■ **TASK STATEMENT**
What you give back must match the data character for character.
[INFORMATION GIVEN Boundary: Start]
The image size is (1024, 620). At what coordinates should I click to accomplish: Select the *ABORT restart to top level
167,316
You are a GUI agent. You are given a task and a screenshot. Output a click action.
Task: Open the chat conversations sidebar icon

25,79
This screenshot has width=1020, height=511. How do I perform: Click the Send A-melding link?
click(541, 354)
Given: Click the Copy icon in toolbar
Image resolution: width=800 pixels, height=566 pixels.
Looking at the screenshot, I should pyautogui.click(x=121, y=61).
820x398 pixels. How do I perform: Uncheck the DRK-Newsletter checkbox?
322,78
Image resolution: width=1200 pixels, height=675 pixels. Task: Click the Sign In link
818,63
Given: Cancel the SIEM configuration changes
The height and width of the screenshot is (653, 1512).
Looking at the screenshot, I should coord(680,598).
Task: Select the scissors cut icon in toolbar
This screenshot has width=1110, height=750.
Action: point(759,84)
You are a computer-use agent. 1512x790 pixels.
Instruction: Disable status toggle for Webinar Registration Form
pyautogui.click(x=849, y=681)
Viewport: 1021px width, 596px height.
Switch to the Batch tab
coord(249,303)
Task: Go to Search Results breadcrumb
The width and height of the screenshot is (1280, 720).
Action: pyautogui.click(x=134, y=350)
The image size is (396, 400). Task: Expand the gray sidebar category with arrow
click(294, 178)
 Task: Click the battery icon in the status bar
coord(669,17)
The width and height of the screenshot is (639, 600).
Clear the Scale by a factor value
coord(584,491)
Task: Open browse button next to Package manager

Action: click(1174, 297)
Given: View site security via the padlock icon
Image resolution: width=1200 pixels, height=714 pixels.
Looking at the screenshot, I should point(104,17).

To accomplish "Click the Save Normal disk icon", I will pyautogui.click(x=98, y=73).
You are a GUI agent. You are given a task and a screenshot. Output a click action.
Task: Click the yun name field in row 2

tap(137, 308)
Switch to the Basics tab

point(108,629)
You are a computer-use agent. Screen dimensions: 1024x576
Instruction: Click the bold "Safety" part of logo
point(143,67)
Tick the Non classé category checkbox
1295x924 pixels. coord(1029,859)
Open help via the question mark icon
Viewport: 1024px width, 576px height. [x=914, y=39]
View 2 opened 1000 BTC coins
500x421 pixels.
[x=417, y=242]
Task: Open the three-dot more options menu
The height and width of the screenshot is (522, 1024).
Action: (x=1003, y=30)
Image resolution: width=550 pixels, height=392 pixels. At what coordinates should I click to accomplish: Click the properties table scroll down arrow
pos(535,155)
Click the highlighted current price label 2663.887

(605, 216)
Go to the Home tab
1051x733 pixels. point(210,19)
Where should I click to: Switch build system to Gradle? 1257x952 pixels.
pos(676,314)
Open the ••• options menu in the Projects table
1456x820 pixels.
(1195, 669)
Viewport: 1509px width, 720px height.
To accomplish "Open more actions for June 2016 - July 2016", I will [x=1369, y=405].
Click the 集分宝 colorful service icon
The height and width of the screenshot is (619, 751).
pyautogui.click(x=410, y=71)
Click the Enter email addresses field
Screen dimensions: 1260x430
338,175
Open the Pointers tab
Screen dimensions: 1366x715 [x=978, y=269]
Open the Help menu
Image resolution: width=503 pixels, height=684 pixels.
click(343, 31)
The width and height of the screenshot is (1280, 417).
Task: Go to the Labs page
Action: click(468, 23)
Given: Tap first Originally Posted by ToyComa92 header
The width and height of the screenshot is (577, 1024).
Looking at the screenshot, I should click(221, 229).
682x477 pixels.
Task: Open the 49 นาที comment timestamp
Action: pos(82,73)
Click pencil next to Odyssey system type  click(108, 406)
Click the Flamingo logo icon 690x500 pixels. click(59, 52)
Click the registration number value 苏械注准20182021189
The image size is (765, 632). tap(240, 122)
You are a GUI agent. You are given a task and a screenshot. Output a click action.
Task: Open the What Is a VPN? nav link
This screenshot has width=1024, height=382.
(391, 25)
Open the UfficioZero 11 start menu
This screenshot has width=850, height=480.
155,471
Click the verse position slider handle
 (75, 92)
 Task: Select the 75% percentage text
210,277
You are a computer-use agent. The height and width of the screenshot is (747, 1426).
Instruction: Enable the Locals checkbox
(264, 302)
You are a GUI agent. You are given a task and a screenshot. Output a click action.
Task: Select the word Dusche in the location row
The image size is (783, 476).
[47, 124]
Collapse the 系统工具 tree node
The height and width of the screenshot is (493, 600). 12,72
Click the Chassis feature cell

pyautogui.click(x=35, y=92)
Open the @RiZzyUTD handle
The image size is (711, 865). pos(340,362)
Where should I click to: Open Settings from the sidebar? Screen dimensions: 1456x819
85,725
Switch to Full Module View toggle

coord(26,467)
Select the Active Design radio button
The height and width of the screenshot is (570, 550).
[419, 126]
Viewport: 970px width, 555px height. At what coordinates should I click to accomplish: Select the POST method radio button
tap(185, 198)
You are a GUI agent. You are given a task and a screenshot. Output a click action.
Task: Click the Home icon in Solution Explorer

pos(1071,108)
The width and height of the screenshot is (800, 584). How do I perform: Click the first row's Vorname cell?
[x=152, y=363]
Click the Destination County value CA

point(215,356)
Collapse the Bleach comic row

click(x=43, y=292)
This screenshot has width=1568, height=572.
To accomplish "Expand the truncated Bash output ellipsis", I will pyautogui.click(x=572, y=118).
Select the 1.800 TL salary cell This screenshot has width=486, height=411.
[INFORMATION GIVEN Boundary: End]
■ **THE ANSWER**
The image size is (1024, 620). At what coordinates should I click to accomplish: Select the *ABORT restart to top level
167,316
You are a GUI agent. You are given a task and a screenshot. Output a click action.
Task: Open the chat conversations sidebar icon

25,79
This screenshot has width=1020, height=511. How do I perform: Click the Send A-melding link?
click(541, 354)
Given: Click the Copy icon in toolbar
Image resolution: width=800 pixels, height=566 pixels.
Looking at the screenshot, I should pyautogui.click(x=121, y=61).
820x398 pixels. How do I perform: Uncheck the DRK-Newsletter checkbox?
322,78
Image resolution: width=1200 pixels, height=675 pixels. Task: Click the Sign In link
818,63
Given: Cancel the SIEM configuration changes
The height and width of the screenshot is (653, 1512).
Looking at the screenshot, I should coord(680,598).
Task: Select the scissors cut icon in toolbar
This screenshot has width=1110, height=750.
Action: point(759,84)
You are a computer-use agent. 1512x790 pixels.
Instruction: Disable status toggle for Webinar Registration Form
pyautogui.click(x=849, y=681)
Viewport: 1021px width, 596px height.
Switch to the Batch tab
coord(249,303)
Task: Go to Search Results breadcrumb
The width and height of the screenshot is (1280, 720).
Action: pyautogui.click(x=134, y=350)
The image size is (396, 400). Task: Expand the gray sidebar category with arrow
click(294, 178)
 Task: Click the battery icon in the status bar
coord(669,17)
The width and height of the screenshot is (639, 600).
Clear the Scale by a factor value
coord(584,491)
Task: Open browse button next to Package manager

Action: click(1174, 297)
Given: View site security via the padlock icon
Image resolution: width=1200 pixels, height=714 pixels.
Looking at the screenshot, I should point(104,17).

To accomplish "Click the Save Normal disk icon", I will pyautogui.click(x=98, y=73).
You are a GUI agent. You are given a task and a screenshot. Output a click action.
Task: Click the yun name field in row 2

tap(137, 308)
Switch to the Basics tab

point(108,629)
You are a computer-use agent. Screen dimensions: 1024x576
Instruction: Click the bold "Safety" part of logo
point(143,67)
Tick the Non classé category checkbox
1295x924 pixels. coord(1029,859)
Open help via the question mark icon
Viewport: 1024px width, 576px height. [x=914, y=39]
View 2 opened 1000 BTC coins
500x421 pixels.
[x=417, y=242]
Task: Open the three-dot more options menu
The height and width of the screenshot is (522, 1024).
Action: (x=1003, y=30)
Image resolution: width=550 pixels, height=392 pixels. At what coordinates should I click to accomplish: Click the properties table scroll down arrow
pos(535,155)
Click the highlighted current price label 2663.887

(605, 216)
Go to the Home tab
1051x733 pixels. point(210,19)
Where should I click to: Switch build system to Gradle? 1257x952 pixels.
pos(676,314)
Open the ••• options menu in the Projects table
1456x820 pixels.
(1195, 669)
Viewport: 1509px width, 720px height.
To accomplish "Open more actions for June 2016 - July 2016", I will [x=1369, y=405].
Click the 集分宝 colorful service icon
The height and width of the screenshot is (619, 751).
pyautogui.click(x=410, y=71)
Click the Enter email addresses field
Screen dimensions: 1260x430
338,175
Open the Pointers tab
Screen dimensions: 1366x715 [x=978, y=269]
Open the Help menu
Image resolution: width=503 pixels, height=684 pixels.
click(343, 31)
The width and height of the screenshot is (1280, 417).
Task: Go to the Labs page
Action: click(468, 23)
Given: Tap first Originally Posted by ToyComa92 header
The width and height of the screenshot is (577, 1024).
Looking at the screenshot, I should click(221, 229).
682x477 pixels.
Task: Open the 49 นาที comment timestamp
Action: pos(82,73)
Click pencil next to Odyssey system type  click(108, 406)
Click the Flamingo logo icon 690x500 pixels. click(59, 52)
Click the registration number value 苏械注准20182021189
The image size is (765, 632). tap(240, 122)
You are a GUI agent. You are given a task and a screenshot. Output a click action.
Task: Open the What Is a VPN? nav link
This screenshot has width=1024, height=382.
(391, 25)
Open the UfficioZero 11 start menu
This screenshot has width=850, height=480.
155,471
Click the verse position slider handle
 (75, 92)
 Task: Select the 75% percentage text
210,277
You are a computer-use agent. The height and width of the screenshot is (747, 1426).
Instruction: Enable the Locals checkbox
(264, 302)
You are a GUI agent. You are given a task and a screenshot. Output a click action.
Task: Select the word Dusche in the location row
The image size is (783, 476).
[47, 124]
Collapse the 系统工具 tree node
The height and width of the screenshot is (493, 600). 12,72
Click the Chassis feature cell

pyautogui.click(x=35, y=92)
Open the @RiZzyUTD handle
The image size is (711, 865). pos(340,362)
Where should I click to: Open Settings from the sidebar? Screen dimensions: 1456x819
85,725
Switch to Full Module View toggle

coord(26,467)
Select the Active Design radio button
The height and width of the screenshot is (570, 550).
[419, 126]
Viewport: 970px width, 555px height. At what coordinates should I click to accomplish: Select the POST method radio button
tap(185, 198)
You are a GUI agent. You are given a task and a screenshot. Output a click action.
Task: Click the Home icon in Solution Explorer

pos(1071,108)
The width and height of the screenshot is (800, 584). How do I perform: Click the first row's Vorname cell?
[x=152, y=363]
Click the Destination County value CA

point(215,356)
Collapse the Bleach comic row

click(x=43, y=292)
This screenshot has width=1568, height=572.
To accomplish "Expand the truncated Bash output ellipsis", I will pyautogui.click(x=572, y=118).
Select the 1.800 TL salary cell This screenshot has width=486, height=411.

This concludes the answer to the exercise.